Showing posts with label Self-denial. Show all posts
Showing posts with label Self-denial. Show all posts

Friday, August 07, 2009

Sad Words Indeed - Bob Scott

What are the saddest words in the Bible? Here is my choice: “It takes eleven days to travel from Mount Sinai to Kadesh Barnea by way of the hill country of Edom.” (Deuteronomy 1:2 GNB)

If you’ve ever read the story of the Exodus (or watched The Ten Commandments) you will have learned that the people of Israel wandered for 40 years before arriving in the Promised Land.

What the verse from Deuteronomy tells us is that the trip should only have taken eleven days. Selfishness and disobedience led to the Israelites taking a whole generation to make what should have been a trip of a week and a half.
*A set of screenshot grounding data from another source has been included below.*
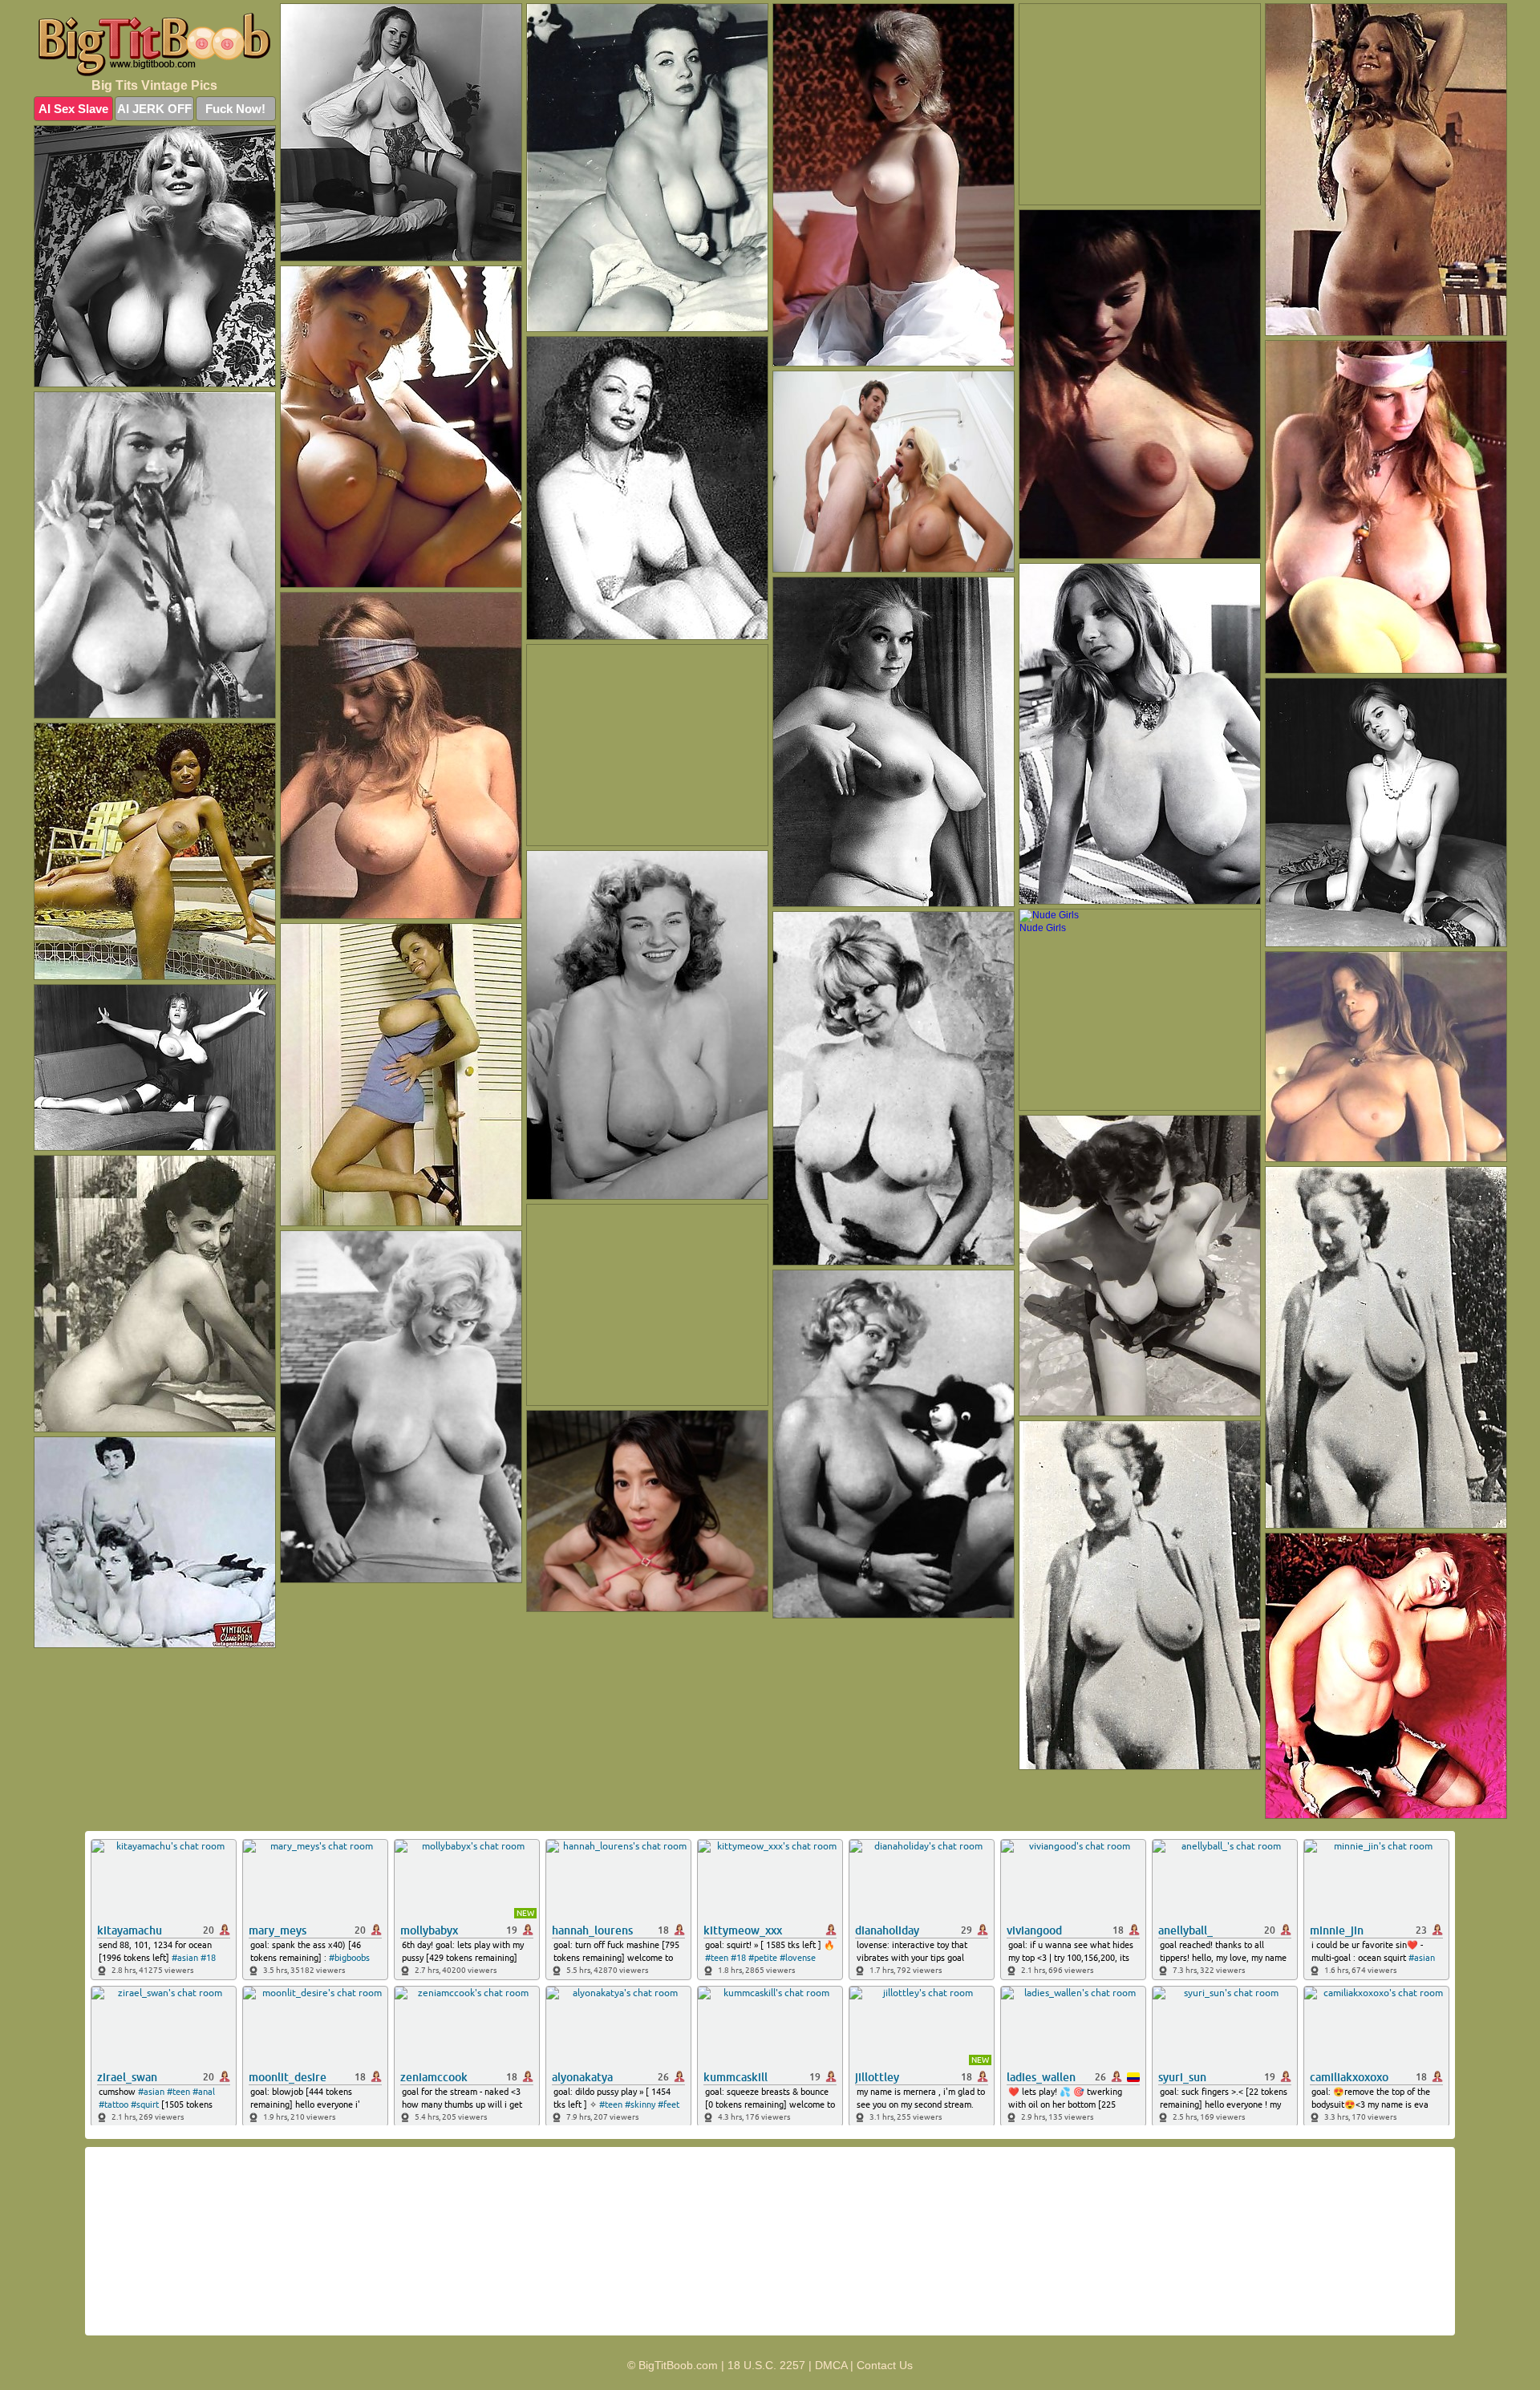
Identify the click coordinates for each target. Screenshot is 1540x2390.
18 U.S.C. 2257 (766, 2365)
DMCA (831, 2365)
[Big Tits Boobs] (155, 44)
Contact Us (885, 2365)
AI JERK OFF (154, 108)
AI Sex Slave (73, 108)
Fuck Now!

The people wanted comfort, peace, and victory over others. They wanted God their way and either adopted the false Gods of other nations or created their own image of what He should be in order for them to get their own way.

Jesus clearly says we can't expect to have our own way if we want to know and benefit from God's way. All we have must be gladly yielded when Jesus asks for it. “If any of you want to be my followers, you must forget about yourself. You must take up your cross each day and follow me.” (Luke 9:23 GNB)

It's time to decide if we can be satisfied to never have our own way ever again so that God can revive his church. Is our legacy going to be 40 years of wandering or do we want to enter the Promised Land today?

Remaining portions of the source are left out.